Pierce had actually taken her frowns and sympathetic murmurings as a good sign. He would consider it to have been worth all the trouble if it got them back together.

"Poor baby," she said, lightly patting his cheek. "How do you feel?"

"Pretty good," he told her. "But I'm still waiting on the doctor to sign me out. Almost two hours now."

"I'll go out and check on things."

She went back to the door but looked back at Pierce.

"Who was that woman?"

"What woman?"

"Who just left your room."

"Oh, she's my lawyer. Kaz got her for me."

"Why do you need her if you have Kaz?"

"She's a criminal defense lawyer."

She stepped away from the door and went back closer to the bed.

"Criminal defense lawyer? Henry, people who get wrong numbers usually don't need lawyers. What is going on?"

Pierce shrugged his shoulders.

"I don't really know anymore. I got into something and now I'm just trying to get out in one piece. Let me ask you something."

He got off the bed and walked up to her. His balance was off at first but then he was okay. He lightly touched her forearms with his hands. A suspicious look came across her face.

"What?"

"When we leave here, where are you taking me?"

"Henry, I told you, I'm taking you home. Your home."

Even with the puffiness and the road map of stitches, his disappointment was visibly evident.

"Henry, we agreed to at least try this. So let's try."

"I just thought…"

He didn't finish. He didn't know exactly what he thought or how to put it into words.

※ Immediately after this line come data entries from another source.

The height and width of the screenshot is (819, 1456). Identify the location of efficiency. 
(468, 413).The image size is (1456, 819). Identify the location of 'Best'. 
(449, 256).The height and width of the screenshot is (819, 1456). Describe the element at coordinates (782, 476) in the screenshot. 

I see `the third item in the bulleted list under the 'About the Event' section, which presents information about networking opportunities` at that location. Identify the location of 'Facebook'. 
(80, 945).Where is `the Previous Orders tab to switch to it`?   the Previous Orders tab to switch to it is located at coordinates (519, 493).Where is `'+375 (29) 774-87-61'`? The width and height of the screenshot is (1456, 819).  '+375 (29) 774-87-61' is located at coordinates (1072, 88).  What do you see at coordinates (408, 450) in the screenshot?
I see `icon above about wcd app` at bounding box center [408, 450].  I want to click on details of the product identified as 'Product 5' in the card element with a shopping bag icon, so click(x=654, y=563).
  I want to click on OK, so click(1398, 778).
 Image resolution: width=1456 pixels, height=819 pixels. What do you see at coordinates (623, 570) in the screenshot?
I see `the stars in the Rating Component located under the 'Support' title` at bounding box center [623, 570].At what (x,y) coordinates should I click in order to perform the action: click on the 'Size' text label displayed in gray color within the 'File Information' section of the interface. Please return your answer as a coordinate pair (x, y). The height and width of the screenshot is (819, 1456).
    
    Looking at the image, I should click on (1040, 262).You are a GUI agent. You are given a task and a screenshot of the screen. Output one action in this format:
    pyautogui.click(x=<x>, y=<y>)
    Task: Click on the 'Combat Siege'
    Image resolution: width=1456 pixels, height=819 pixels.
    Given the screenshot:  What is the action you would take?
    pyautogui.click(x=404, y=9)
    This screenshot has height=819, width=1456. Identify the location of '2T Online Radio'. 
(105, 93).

"You seem to think that what happened with us all happened so quickly," she said. "And that it can be fixed quickly."

She turned and headed back toward the door.

"And I'm wrong."

She looked back at him.

"Months, Henry, and you know it. Maybe longer. We hadn't been good together in a long, long time."

She went through the door to look for the doctor. Pierce sat on the bed and tried to remember the time they were on the Ferris wheel and everything seemed so perfect in the world.